▸ TASKS FOR THIS EXERCISE:
a) List the features that the post about performing burlesque for largely straight audiences uses to describe the basement room.
b) Extend the post about performing burlesque for largely straight audiences, picking up right after its last sentence.

Friday, November 27, 2015

Performing for Largely Hetero Audiences

First of all, Happy Thanksgiving to all!

I wanted to write a bit about my experience with performing for crowds comprised mostly of straight men, as I've had a lot of unique and strong feels about it. Mostly excitement, but sometimes terror. I'd like to take you through that emotional process and where it all originates.

Women's burlesque performance is generally more well received for new audiences, due in large part to the socially-reinforced way women's sexuality is available for public consumption. Women are expected to be looked at and appreciated, regardless of the gender makeup of the audience. Both men and women will watch in adoration at female striptease, as it is acceptable to do so. I'm here to write about what happens when a male burlesque performer presents to a crowd of new, straight-ish people, because the reactions are often much, much different than the reactions that naturalized, familiar burlesque audiences display.

Such as leaning-accented casual indifference.

I was a bit on edge for a recent gig with Brandy Wine and Polly Surely of Rogue Burlesque, as it was the type of setting where burlesque didn't quite seem to fit the programming. As I alluded to in a previous post, this was a high-energy party where DJ's from around the country were gathering to drink and dance. We went down into the basement, which was its own party-hearty room, complete with dim lighting, beer spilled on the floor, poor sight lines, and every formality spared. I'd say it was an audience with an 80/20 man-to-woman ratio.

Needless to say, very few folks in the crowd were acquainted with burlesque. After our host for the night started explaining burlesque etiquette, you could absolutely hear the sarcastic chuckling. While I knew they were probably picturing a club-esque strip show, I doubted they were ready to factor me into their expectations. As I mentioned way back in the second paragraph, the onlookers were pretty amenable to seeing Brandy and Polly perform. When I stepped onto the floor though, there was an audible groan from many of the males in the room. I would estimate that about 1/3 of them immediately turned around and walked out.

▸ RECORDS SHOWN:
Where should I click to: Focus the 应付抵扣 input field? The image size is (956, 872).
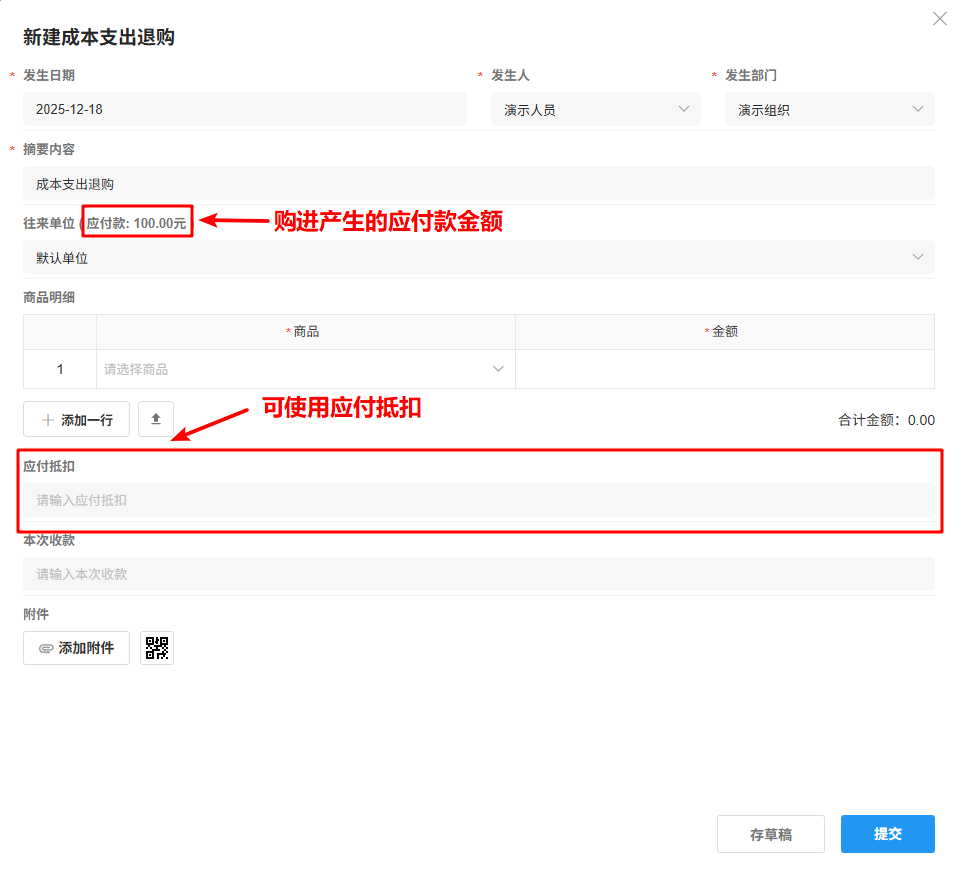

* * *

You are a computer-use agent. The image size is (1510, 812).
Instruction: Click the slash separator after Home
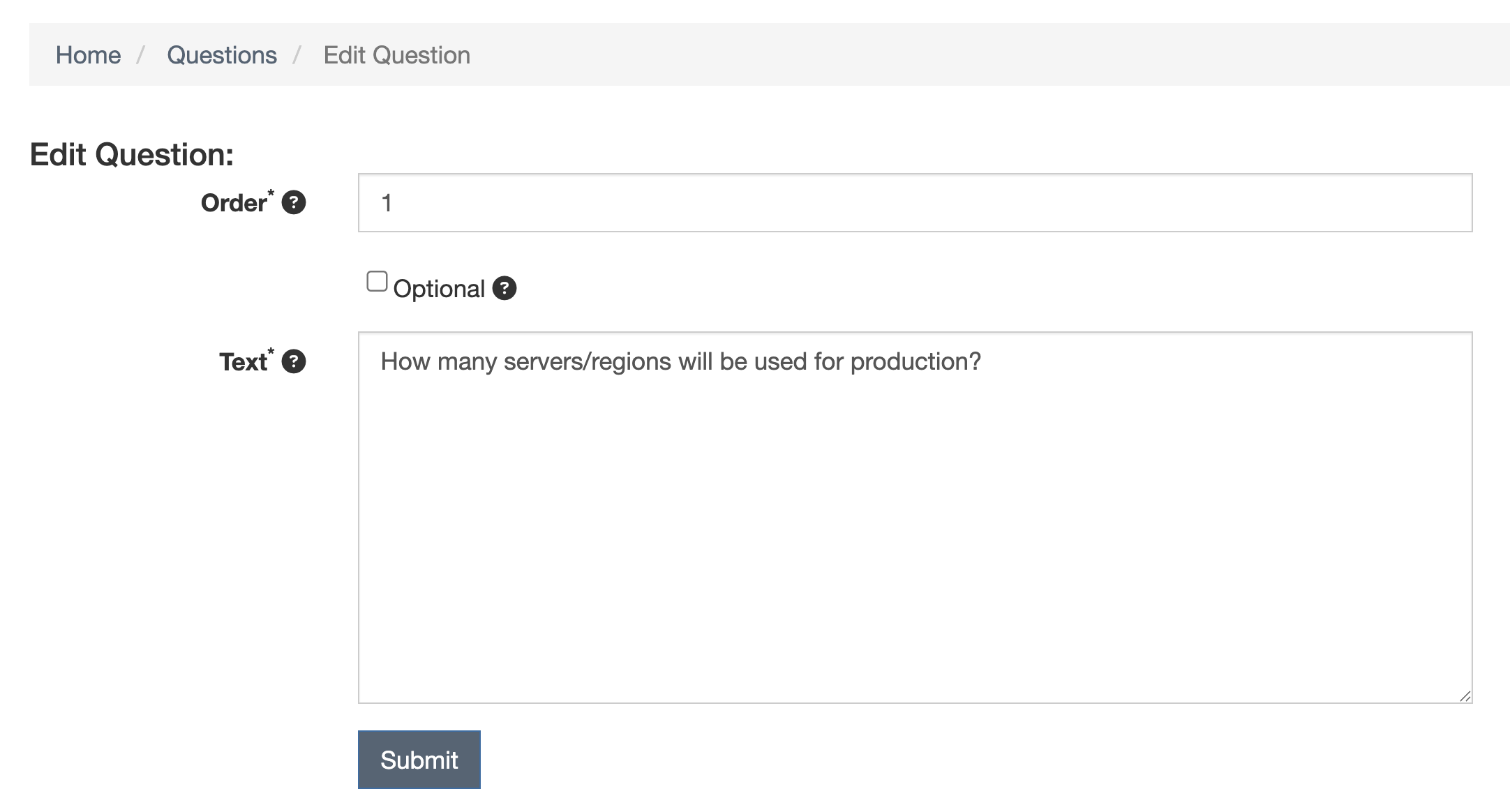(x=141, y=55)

▸ RESPONSES TO THE EXERCISE:
a)
- dim lighting
- beer spilled on the floor
- poor sight lines
- every formality spared

b)
In that moment, I saw a clear picture of what scares straight men about male burlesque. When I teach my class for new male burlesquers, I like to gradually introduce clothing reveals and let people opt out of ones they aren't (yet) comfortable with. To their credit, the guys in the class are usually willing to jump right in and do all of them, which is fantastic. I'm guessing that the mental re-configuring that happens when a group of men who have never met before begin to accept that they're about to be nearly naked in front of one other, they move past the head-space that my audience at this gig was stuck in. In essence, they were frightened.

Usually, the screaming is internal.

Since performers tend to draw energy from the audience they go on for, I can tell you that when this happens, it's often demoralizing. To that end, it manifests itself in a few different ways: In struggling to cope with the fact that they might have to watch another man strip, these men will usually show signs of physical discomfort--heads down, arms folded, groaning and audible commentary. James and the Giant Pasty of Boylesque T.O. (based in Canada) told me that at one show, a group of men in a bar lashed out and called him a faggot, which is the ultimate show of insecurity through aggression.

There was a point early on in my performance career where a reaction like this would have ruined me. Thankfully, I've had enough practice with the "show must go on" frame of mind that I'm usually able to compensate for situations like this. As a general rule, I focus my broader moves on the people who are having a great time, and I focus my specific audience work on the individuals who look the most uncomfortable.


Or in a pinch, anyone who is currently shrieking in terror.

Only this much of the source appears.